La evolución de Cepeda en Invamer es particularmente destacada, pasando del 37,1% en febrero al 44,3% actual, un ascenso de 7,2 puntos, mientras que en GAD3 solo ganó 2 puntos. En contraste, Abelardo de la Espriella aparece con 21,5% en Invamer y 21% en GAD3, y hasta un 27,2% en AtlasIntel; Paloma Valencia, con 19,8% en Invamer, 13% en GAD3 y 22,9% en esta última. Otros nombres como Claudia López caen al 3,6% en Invamer desde un 11,7% previo, Sergio Fajardo al 2,5% desde 6,6%, y el voto en blanco se sitúa en 5%. Candidatos como Santiago Botero, Miguel Uribe Londoño, Luis Gilberto Murillo, Roy Barreras y Gustavo Matamoros no superan el 0,8%, con Barreras y Matamoros en 0%.
Diferencias metodológicas en el centro del debate
Expertos como Margarita Martínez, directora de Ciencias Políticas de la Universidad de San Buenaventura, atribuyen estas discrepancias a variaciones en el diseño de las encuestas, incluyendo el modo de entrevista, la ponderación, la composición territorial y el filtro de votante probable. Invamer emplea un tarjetón oficial en formato presencial, GAD3 opta por llamadas telefónicas y AtlasIntel por encuestas digitales, lo que genera sobrerrepresentación de estratos populares en las muestras presenciales, favoreciendo candidaturas como la de Cepeda. Las tendencias más ilustrativas, según analistas, se observan en mediciones secuenciales de la misma encuestadora, donde el senador del Pacto Histórico muestra un crecimiento sostenido.
“Lo más razonable es leerla como el resultado de diferencias de diseño, modo de entrevista, ponderación, composición territorial y filtro de votante probable”.

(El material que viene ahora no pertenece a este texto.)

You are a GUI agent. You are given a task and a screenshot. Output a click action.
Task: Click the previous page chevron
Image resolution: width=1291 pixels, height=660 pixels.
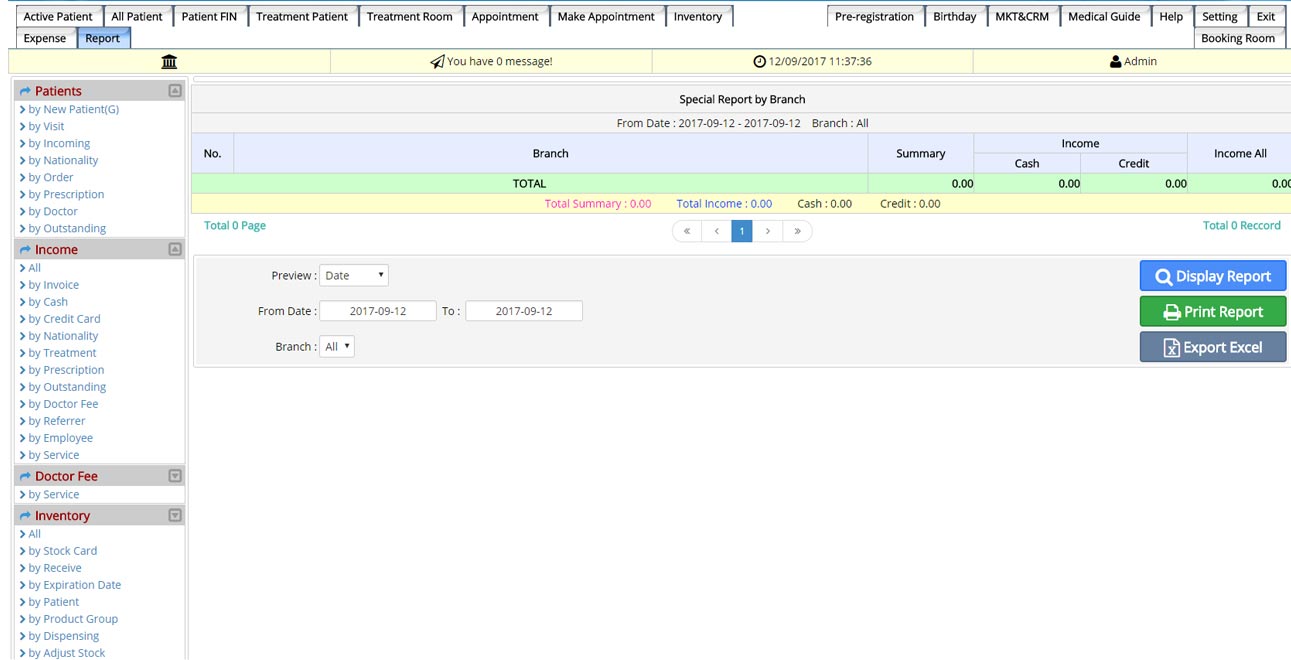click(716, 231)
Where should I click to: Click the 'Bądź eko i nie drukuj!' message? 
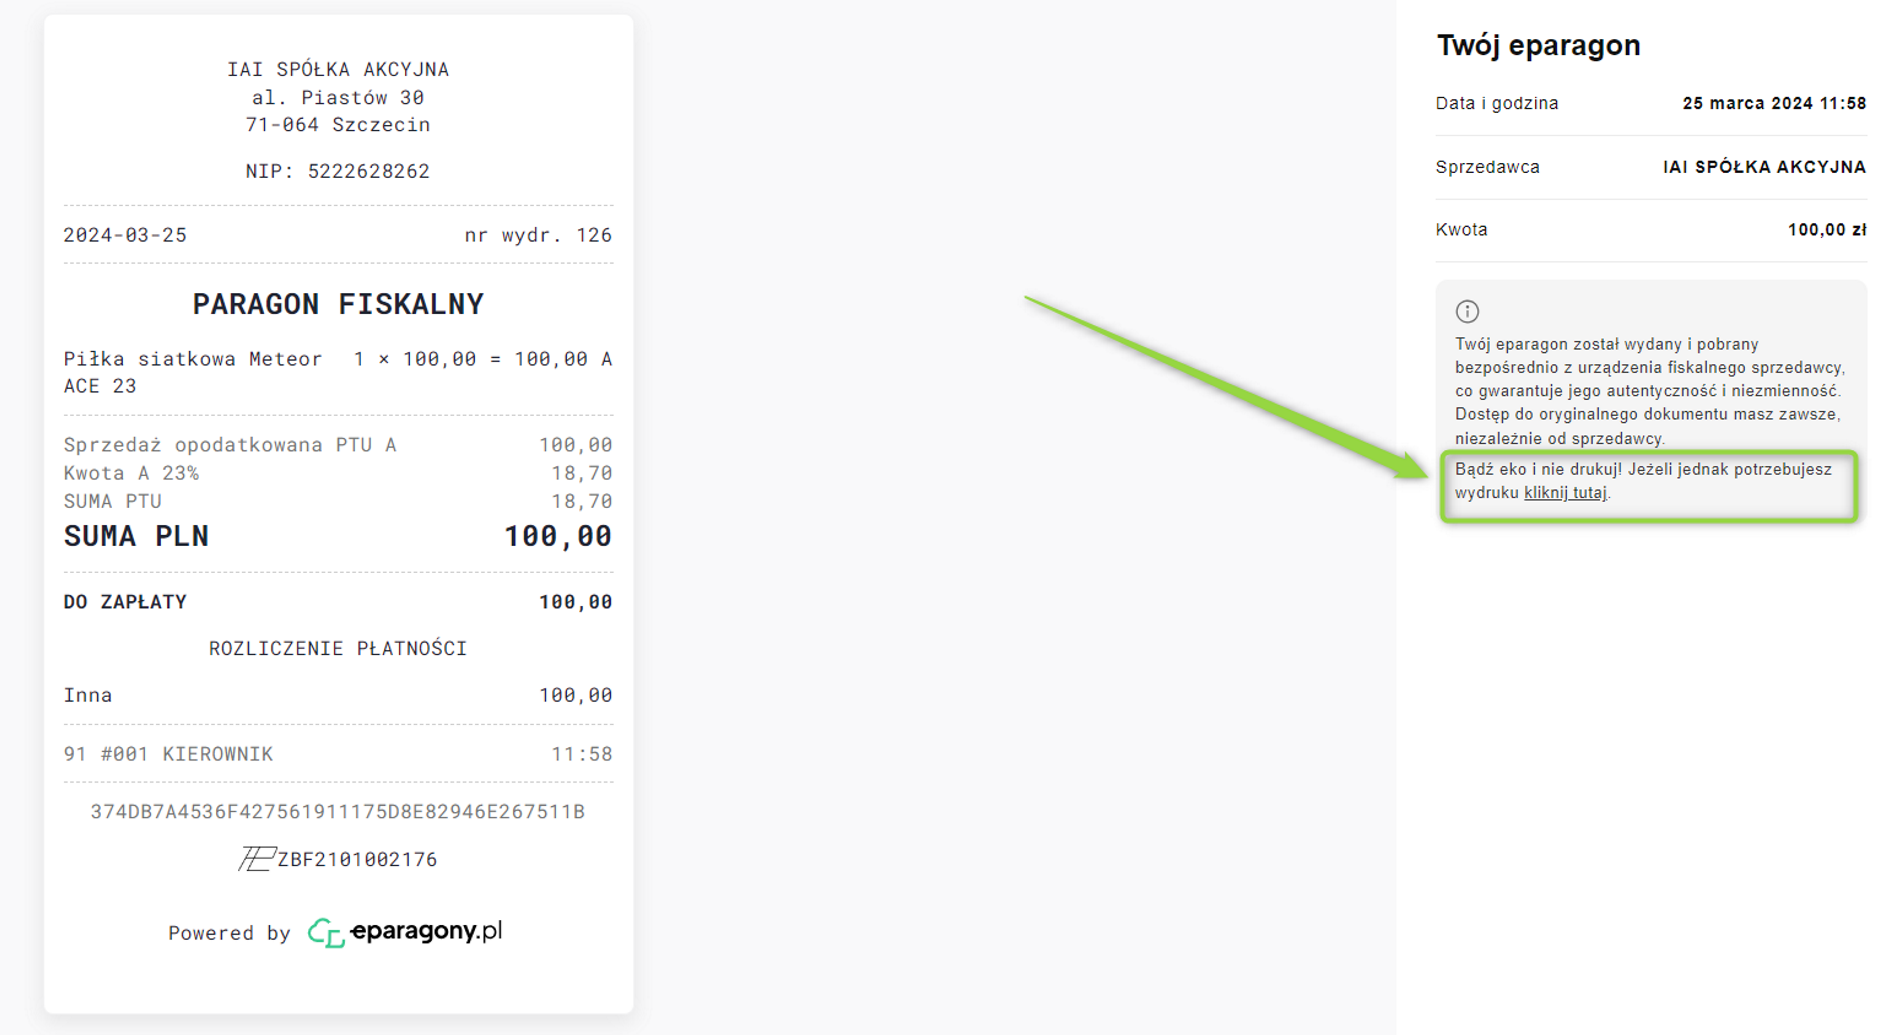pos(1538,469)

Margarita Martínez, directora de Ciencias Políticas de la Universidad de San Buenaventura
Estas divergencias no solo cuestionan la credibilidad inmediata de las encuestas, sino que impactan directamente las estrategias de campaña, la percepción de los financiadores y las expectativas de los votantes. La dispersión del voto de derecha entre figuras como Abelardo de la Espriella y Paloma Valencia impide una consolidación, al tiempo que el centro colapsa en las mediciones, dejando un panorama fragmentado rumbo a 2026.
“El candidato que llega con una base más cohesionada tiende a verse más fuerte, sobre todo en encuestas que filtran por votantes más decididos o que capturan mejor territorios y estratos donde su candidatura tiene mayor entrada”.
Margarita Martínez, directora de Ciencias Políticas de la Universidad de San Buenaventura
En este contexto, la interpretación de los sondeos se convierte en un desafío clave para políticos y analistas, recordando que las proyecciones varían según la metodología empleada y subrayando la importancia de series longitudinales para capturar tendencias reales en el electorado colombiano.